## Task instructions
Render the listing from the line with "This screenshot has height=404, width=535." up to and including the line with "at that location." as a two-column CSV headed text and answer. Each row should pair a text with its answer, each in one quoted field with line breaks replaced by spaces, and the pictures should be left out.

## Supplied entries
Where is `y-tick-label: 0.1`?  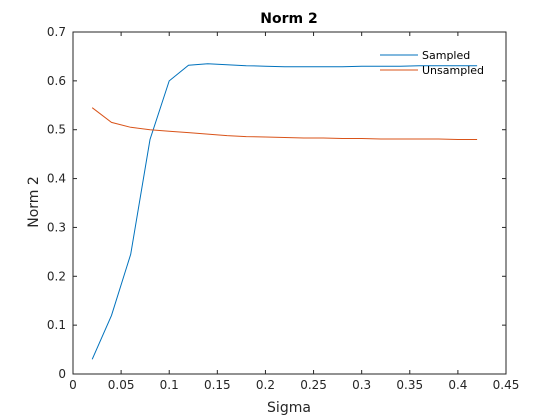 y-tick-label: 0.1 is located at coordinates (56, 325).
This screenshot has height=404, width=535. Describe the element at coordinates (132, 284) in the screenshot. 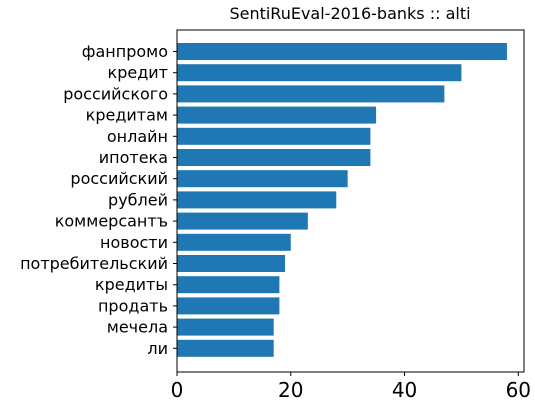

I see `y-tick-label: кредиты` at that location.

...

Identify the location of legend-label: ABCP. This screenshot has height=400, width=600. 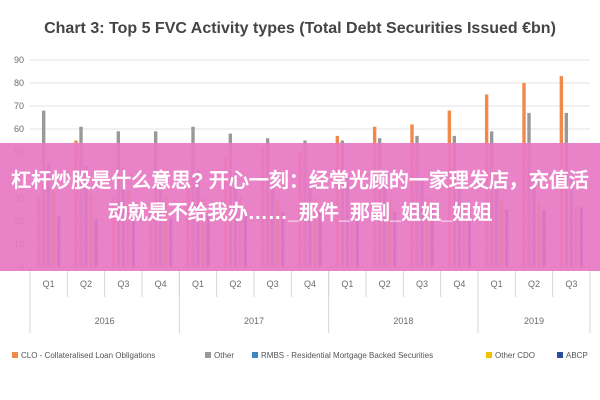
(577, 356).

## Task result
text,answer
"This screenshot has height=404, width=535. Describe the element at coordinates (132, 284) in the screenshot.","I see `y-tick-label: кредиты` at that location."